Pra quem nunca foi até o mar até que ele o conhecia bem.
Da varanda da casa de praia (na cidade da praia, mas longe da praia) o que ele via eram carros, mas o som do mar nunca se ausentava.
Ele praticou a vida toda e aos 60 anos era capaz de ouvir só o mar e nada mais - nada de carros, nada de vitrola, nada de rádio e de festa e de gente, só o mar.
Se lhe pediam para descrever o mar, no entanto, pouco poderia ser dito.

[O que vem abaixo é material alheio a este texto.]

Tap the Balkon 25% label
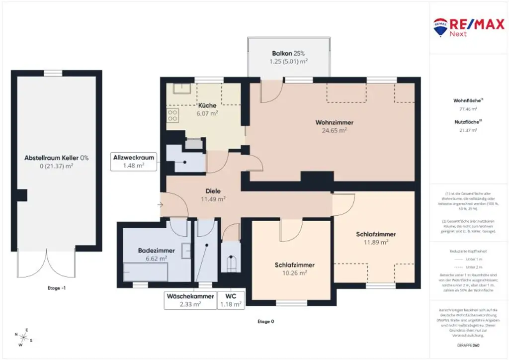point(288,53)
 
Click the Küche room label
point(207,105)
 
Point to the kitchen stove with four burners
point(173,116)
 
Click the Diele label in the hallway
point(213,190)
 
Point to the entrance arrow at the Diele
point(160,204)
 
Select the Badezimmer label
point(156,251)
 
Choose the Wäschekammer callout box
point(190,300)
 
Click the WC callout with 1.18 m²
point(231,300)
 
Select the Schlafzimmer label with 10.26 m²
point(294,265)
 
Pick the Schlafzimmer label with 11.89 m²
point(375,234)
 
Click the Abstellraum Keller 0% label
point(56,158)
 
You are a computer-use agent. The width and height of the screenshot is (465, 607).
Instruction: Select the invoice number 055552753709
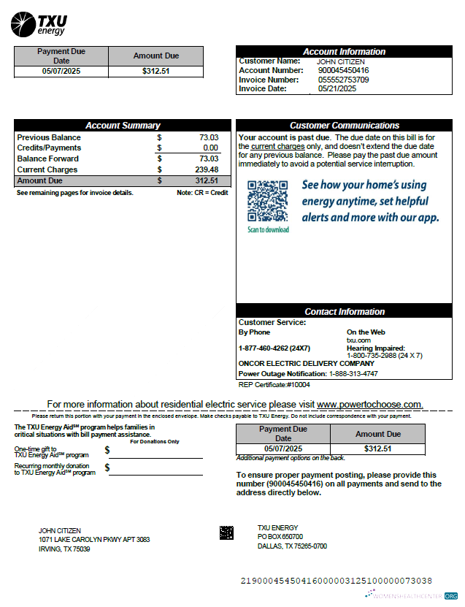(343, 80)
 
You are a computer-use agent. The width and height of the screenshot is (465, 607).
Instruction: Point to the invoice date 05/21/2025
(337, 88)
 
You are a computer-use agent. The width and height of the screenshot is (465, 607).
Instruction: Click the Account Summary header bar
(123, 126)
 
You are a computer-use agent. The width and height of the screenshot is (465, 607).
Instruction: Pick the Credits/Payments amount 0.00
(210, 148)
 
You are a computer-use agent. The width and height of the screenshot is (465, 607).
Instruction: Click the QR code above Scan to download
(267, 200)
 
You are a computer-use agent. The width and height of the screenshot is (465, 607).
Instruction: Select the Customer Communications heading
(344, 126)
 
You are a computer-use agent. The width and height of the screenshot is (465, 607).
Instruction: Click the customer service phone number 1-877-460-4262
(274, 348)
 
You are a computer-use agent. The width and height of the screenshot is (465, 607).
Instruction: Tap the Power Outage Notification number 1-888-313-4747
(353, 373)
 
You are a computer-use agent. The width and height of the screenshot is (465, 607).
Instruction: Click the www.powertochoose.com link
(369, 404)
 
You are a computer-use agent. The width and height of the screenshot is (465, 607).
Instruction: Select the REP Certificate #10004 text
(274, 384)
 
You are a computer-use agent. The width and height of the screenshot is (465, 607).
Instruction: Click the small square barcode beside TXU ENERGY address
(226, 532)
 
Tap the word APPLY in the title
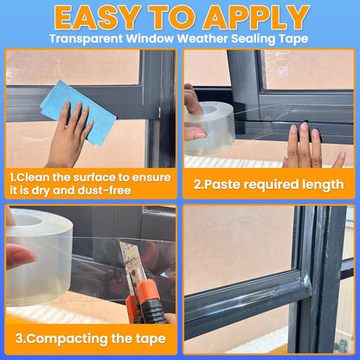coord(256,17)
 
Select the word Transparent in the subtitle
coord(87,39)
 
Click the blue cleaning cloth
coord(79,111)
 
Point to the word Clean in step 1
coord(33,177)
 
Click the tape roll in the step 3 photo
coord(39,257)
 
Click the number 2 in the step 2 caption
coord(197,184)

Ele chiava e chiava, com a boca em forma de bico e lançando umas cusparadas no processo.
Ninguém nunca entendeu o que aquilo tinha a ver com ondas e água e sal, e preferiam que ele tivesse falado das cores e do vai e vem, mas ele sempre soube que falar da cor do mar pra quem já sabe que é azul e verde não serve pra nada, que todo mundo sabe do sal e das ondas e sabem tanto, mas tanto, que ninguém guardou espaço nos pensamentos pra saber do que elas dizem.
Ele descobriu o que elas diziam trocando versos com o vento e descobriu quando o "Shhh" era grito e quando o "Shhh" era música.
Só é uma pena, simplesmente, que ele nunca tenha tido bico o bastante pra dizer na língua do mar nenhuma de suas rimas sutis e, ainda que tivesse, ele sempre soube que de nada adianta gastar saliva pra ouvidos que só sabem ouvir aos seus iguais.